* AIM OF THE TASK:
Reproduce exactly, with no other output, every line of the data below from the line containing "Where should I click to: Expand" to the end, inclusive.

Saved data entries:

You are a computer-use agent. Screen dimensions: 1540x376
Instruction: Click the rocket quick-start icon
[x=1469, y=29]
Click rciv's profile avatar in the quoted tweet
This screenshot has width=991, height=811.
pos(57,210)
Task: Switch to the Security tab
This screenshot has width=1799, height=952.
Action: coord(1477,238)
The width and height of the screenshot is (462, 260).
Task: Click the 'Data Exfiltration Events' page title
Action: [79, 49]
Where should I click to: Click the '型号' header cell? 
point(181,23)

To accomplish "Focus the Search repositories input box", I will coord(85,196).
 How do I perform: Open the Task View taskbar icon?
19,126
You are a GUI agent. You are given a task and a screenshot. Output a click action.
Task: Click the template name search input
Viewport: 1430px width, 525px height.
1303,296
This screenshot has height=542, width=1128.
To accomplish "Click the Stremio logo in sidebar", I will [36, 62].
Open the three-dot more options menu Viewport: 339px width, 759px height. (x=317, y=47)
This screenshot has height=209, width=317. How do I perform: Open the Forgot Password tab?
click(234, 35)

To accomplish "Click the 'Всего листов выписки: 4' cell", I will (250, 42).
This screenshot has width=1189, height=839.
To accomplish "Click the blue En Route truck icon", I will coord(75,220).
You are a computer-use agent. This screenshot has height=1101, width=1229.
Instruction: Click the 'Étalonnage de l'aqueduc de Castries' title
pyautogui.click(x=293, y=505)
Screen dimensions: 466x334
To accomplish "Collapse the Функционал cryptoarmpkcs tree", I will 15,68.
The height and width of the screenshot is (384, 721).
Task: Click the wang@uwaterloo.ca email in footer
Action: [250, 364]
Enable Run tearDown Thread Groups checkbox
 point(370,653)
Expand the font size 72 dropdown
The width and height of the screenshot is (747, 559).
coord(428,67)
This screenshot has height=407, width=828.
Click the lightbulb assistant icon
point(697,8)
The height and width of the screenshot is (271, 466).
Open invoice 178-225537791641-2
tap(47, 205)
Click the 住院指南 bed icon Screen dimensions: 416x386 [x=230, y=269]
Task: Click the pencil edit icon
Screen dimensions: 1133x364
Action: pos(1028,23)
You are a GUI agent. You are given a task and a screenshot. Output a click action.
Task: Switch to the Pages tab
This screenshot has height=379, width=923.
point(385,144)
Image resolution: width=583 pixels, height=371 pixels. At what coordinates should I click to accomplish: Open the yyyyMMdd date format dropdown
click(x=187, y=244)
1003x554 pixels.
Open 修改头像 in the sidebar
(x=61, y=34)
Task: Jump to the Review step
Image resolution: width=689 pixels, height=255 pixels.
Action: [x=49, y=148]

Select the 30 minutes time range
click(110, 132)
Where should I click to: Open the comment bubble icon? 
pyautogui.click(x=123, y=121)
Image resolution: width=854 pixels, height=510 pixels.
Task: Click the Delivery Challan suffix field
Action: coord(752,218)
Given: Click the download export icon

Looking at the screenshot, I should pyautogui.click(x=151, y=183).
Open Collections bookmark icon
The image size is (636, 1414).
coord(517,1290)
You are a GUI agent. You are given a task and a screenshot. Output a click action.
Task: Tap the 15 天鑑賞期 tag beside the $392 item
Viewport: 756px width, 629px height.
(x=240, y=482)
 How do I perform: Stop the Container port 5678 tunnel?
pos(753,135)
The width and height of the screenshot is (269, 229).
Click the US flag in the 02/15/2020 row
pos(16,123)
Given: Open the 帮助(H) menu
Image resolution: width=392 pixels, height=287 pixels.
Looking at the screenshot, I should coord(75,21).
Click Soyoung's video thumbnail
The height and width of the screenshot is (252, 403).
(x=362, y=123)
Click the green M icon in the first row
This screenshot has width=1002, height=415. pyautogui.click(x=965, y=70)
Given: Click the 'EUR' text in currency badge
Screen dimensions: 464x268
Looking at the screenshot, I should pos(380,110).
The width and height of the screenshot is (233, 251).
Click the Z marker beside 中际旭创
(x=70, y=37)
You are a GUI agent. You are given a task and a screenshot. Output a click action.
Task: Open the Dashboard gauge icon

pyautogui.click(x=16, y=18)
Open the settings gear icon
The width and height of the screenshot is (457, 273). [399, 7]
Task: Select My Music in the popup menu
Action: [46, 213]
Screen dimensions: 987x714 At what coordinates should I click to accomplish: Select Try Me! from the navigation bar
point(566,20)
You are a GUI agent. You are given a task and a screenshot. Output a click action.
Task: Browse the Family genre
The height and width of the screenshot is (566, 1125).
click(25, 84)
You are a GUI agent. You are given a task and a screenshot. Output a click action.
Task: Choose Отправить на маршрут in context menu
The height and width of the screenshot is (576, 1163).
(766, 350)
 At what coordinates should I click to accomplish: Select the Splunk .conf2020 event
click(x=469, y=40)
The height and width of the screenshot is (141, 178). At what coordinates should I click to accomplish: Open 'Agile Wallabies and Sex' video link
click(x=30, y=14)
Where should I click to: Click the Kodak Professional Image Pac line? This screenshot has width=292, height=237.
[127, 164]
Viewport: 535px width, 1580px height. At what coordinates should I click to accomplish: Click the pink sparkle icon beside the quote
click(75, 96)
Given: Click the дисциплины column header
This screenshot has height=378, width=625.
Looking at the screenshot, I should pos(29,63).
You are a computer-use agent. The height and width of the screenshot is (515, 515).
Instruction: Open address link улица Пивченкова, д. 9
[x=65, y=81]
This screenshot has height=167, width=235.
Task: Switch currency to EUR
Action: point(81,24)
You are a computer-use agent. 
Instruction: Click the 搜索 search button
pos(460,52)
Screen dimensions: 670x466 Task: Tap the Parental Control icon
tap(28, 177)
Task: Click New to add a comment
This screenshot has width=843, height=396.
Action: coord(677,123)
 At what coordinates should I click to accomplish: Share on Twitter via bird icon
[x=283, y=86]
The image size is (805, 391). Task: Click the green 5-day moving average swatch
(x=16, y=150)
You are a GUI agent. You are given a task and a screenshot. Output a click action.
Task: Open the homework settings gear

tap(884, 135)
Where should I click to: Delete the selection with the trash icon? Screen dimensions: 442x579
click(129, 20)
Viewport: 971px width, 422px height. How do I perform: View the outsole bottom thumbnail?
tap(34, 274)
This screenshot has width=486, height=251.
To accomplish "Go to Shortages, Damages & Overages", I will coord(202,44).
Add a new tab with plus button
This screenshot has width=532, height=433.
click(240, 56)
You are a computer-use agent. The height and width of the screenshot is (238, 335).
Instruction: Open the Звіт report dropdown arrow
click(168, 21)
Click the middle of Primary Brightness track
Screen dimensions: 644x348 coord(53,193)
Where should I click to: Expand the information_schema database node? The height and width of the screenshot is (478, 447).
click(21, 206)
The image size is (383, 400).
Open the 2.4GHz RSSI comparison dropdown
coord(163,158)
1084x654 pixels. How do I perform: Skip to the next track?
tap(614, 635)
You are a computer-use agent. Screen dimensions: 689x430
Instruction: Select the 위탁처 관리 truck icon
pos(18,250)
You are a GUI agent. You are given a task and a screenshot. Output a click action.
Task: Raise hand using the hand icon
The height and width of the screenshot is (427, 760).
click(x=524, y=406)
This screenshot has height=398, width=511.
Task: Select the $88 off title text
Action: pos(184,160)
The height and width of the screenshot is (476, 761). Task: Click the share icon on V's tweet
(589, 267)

* SOLUTION:
Where should I click to: Expand the information_schema database node? The height and width of the screenshot is (478, 447).
click(21, 206)
The image size is (383, 400).
Open the 2.4GHz RSSI comparison dropdown
coord(163,158)
1084x654 pixels. How do I perform: Skip to the next track?
tap(614, 635)
You are a computer-use agent. Screen dimensions: 689x430
Instruction: Select the 위탁처 관리 truck icon
pos(18,250)
You are a GUI agent. You are given a task and a screenshot. Output a click action.
Task: Raise hand using the hand icon
The height and width of the screenshot is (427, 760).
click(x=524, y=406)
This screenshot has height=398, width=511.
Task: Select the $88 off title text
Action: pos(184,160)
The height and width of the screenshot is (476, 761). Task: Click the share icon on V's tweet
(589, 267)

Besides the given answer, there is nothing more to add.